Yes, it’s not a part of Lessig’s platform. The poster essentially asks, why isn’t it?
Is it because there is fear of being burdened with meaningless labels like ‘socialist”, or that he truly believes it has no place in a solution?
Meanwhile, the solutions elude everyone… including Lessig himself.
What will we do in a 90% automated world? You got to know it’s coming fast.
And wasn’t the whole point of automation to eliminate the burden from humanity and set it free?
Or was it always a ploy to make a hyper rich elite hell bent on destroying the environment with ever more ferocity and efficiency? What would be the point of that? What a disgusting waste of technology.

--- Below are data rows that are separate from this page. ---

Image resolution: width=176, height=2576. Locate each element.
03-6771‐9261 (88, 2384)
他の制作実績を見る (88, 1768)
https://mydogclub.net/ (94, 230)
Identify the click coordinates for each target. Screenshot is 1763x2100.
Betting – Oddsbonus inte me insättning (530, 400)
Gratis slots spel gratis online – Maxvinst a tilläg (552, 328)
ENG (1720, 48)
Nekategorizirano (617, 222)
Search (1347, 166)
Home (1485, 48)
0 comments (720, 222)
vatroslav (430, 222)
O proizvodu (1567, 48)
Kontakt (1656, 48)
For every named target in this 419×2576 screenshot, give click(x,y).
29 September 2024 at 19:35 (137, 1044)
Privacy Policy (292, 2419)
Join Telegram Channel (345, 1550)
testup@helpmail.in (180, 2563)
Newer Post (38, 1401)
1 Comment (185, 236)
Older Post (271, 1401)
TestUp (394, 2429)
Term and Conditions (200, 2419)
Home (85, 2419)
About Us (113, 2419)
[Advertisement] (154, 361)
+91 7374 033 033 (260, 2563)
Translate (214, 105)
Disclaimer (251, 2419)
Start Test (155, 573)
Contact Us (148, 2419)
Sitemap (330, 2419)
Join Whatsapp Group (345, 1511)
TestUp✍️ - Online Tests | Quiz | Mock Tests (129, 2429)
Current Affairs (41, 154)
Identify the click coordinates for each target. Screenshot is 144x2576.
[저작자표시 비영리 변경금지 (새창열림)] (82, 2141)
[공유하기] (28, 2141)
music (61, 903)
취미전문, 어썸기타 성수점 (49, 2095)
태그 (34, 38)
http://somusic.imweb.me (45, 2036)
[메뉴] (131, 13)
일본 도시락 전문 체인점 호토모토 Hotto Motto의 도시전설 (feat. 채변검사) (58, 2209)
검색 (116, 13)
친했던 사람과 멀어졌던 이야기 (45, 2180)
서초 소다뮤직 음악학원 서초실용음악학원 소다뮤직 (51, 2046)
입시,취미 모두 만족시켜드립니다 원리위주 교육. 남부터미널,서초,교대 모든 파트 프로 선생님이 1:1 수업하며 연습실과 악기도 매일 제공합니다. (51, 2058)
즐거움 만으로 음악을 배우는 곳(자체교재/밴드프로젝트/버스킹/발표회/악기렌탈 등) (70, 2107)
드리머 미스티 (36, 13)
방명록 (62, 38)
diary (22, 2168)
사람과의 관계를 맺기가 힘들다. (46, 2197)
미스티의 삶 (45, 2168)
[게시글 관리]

Will the crusty ancient jobs rhetoric still have resonance when that time comes?
This is like climate change. Everyone seems open to any solution, so long as it looks and sounds a lot like the ones we have now.
There’s lots of aristocracy talk at the Constitutional Convention & @tweetthedebates. I can start hashtagging it a certain way for you if that would be helpful.
The best quotes are from Gouverneur Morris, though his solution is to give the rich their own House of Lords (else they’d take over the rest).